Organic farmers are racking up new victories in the fight against “franken-food,” as a growing number of counties line up to bar genetically engineered (GE) crop cultivation throughout the country.
A federal judge in Jackson County, Oregon, recently upheld a consent decree that designates the region a “GE-free zone,” a ruling which officially protects the decree from appeal, granting new protections to farmers, consumers and the environment.
That means organic and traditional farms in Jackson County will be protected from chemicals produced by Monsanto, Syngenta, DuPont and other biotech giants. The ruling follows the passage of other similar ordinances in at least eight U.S. counties, including in Hawaii, California and Washington, along with another Oregon county. As the Washington Post pointed out on Monday, more bans are on the horizon, with Costilla County in Colorado pushing for its own GE-free zones.
“GE-Free Zones like Jackson County are important to the future of our food because they allow farmers to grow traditional and organic crops without risk of transgenic contamination,” George Kimbrell, senior attorney with the Center for Food Safety (CFS), said.

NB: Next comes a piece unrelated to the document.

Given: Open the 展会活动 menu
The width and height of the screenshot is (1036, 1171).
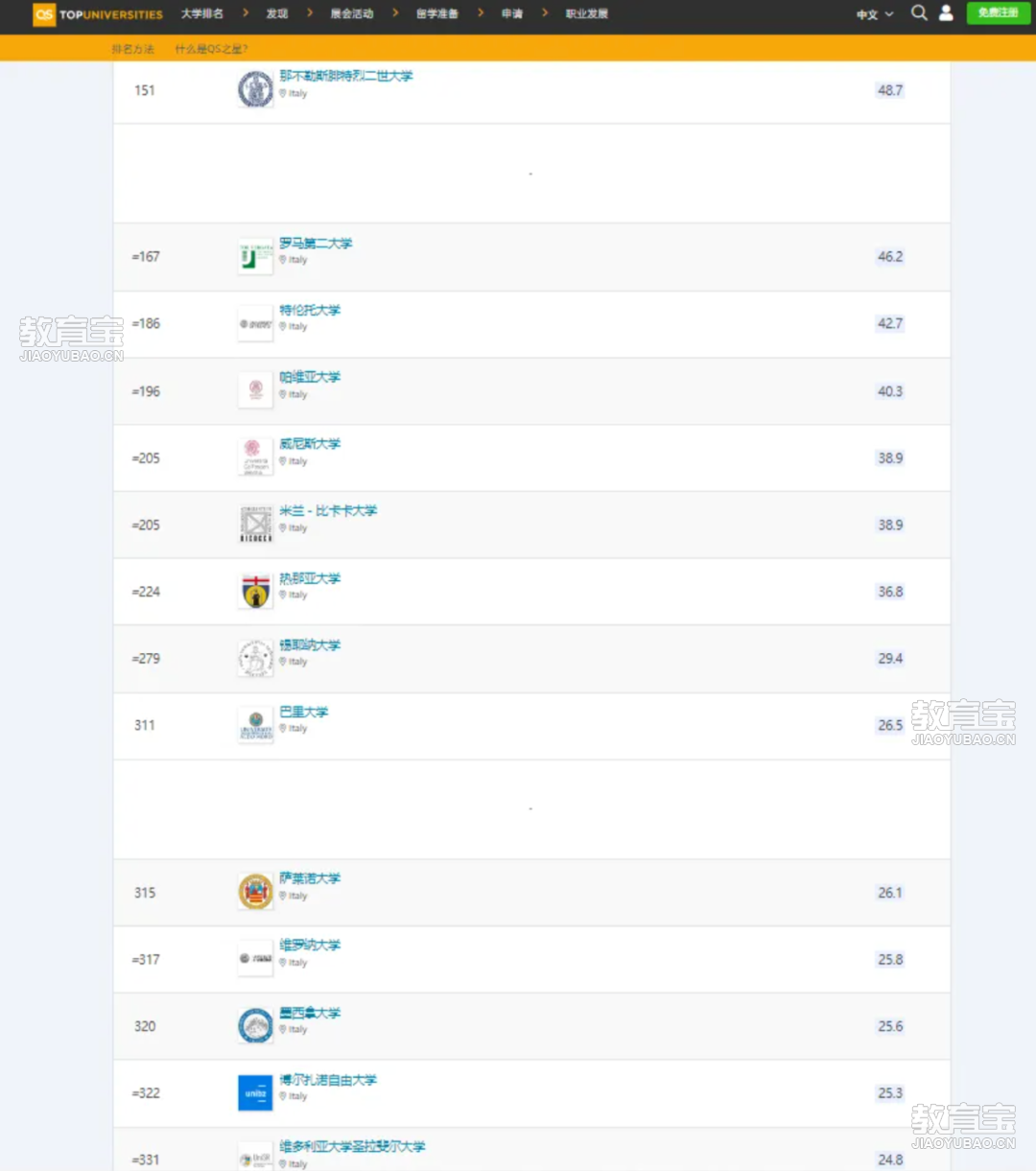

The judge’s ruling, which came in late December 2015, approved the decree that was issued in response to a case brought by two GE farmers last February. With the financial support of the biotechnology lobby, the farmers challenged a 2014 ordinance that prohibited GE crop cultivation, seeking to overturn the ban on the grounds that it violated Oregon law.

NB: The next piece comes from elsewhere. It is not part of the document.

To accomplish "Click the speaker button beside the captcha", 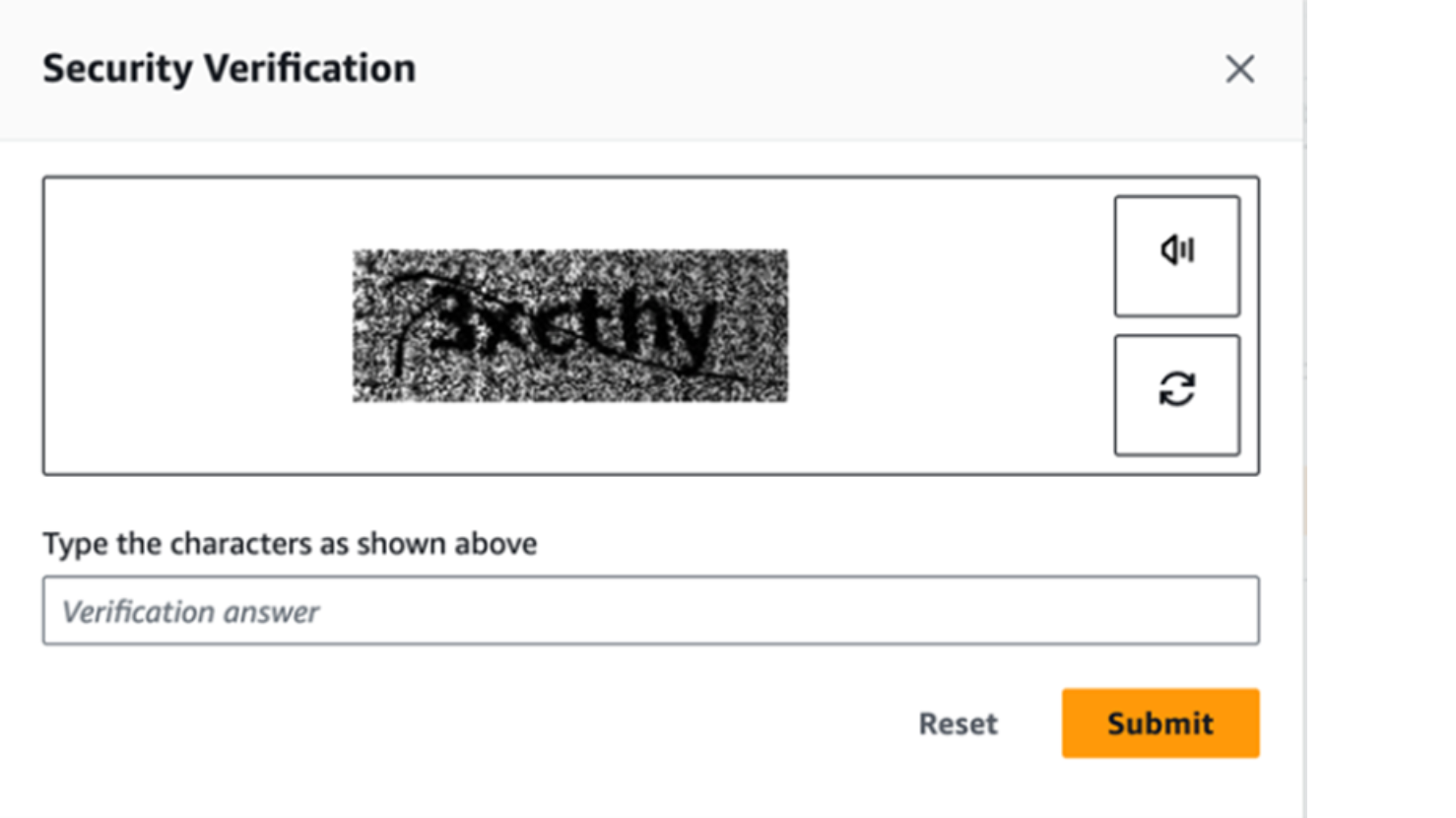I will coord(1176,256).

However, Federal Judge Mark D. Clarke came down on the side of organic and traditional farmers, ruling that the ban was allowed under the state’s Right to Farm Act.
“U.S. farmers and consumers have a right to say ‘no’ to Monsanto’s damaging and pesticide-driven business model,” Kimbrell said in December 2015.
Elise Hingley, executive director of Our Family Farms Coalition, added, “After years of fighting, farmers like myself can finally go to bed at night knowing our crops will be protected from GE-contamination.”
Under the terms of the decree, the GE farmers will be able to keep their limited crop of alfalfa in the ground for the remainder of its useful life. However, they will not be able to plant additional crops and must enact safeguards against cross-contamination, which means Jackson County is on its way to being “a GE-free sanctuary,” CFS said in a statement.
“Until we have those restrictions on a federal level, until we have liability on the patent holder for contamination, then we need these zones in order to have any alternative to the current dominant paradigm of the GE crop systems,” Kimbrell told the Post on Monday.
Jackson County’s case “is important in that it makes clear that farmers growing traditional crops have the right to adopt local laws to protect their crops against GE contamination,” Earthrise Law Center attorney Lia Comerford said. “This has always been a David and Goliath battle and we are very pleased Jackson County’s ban on GE crops will stand.”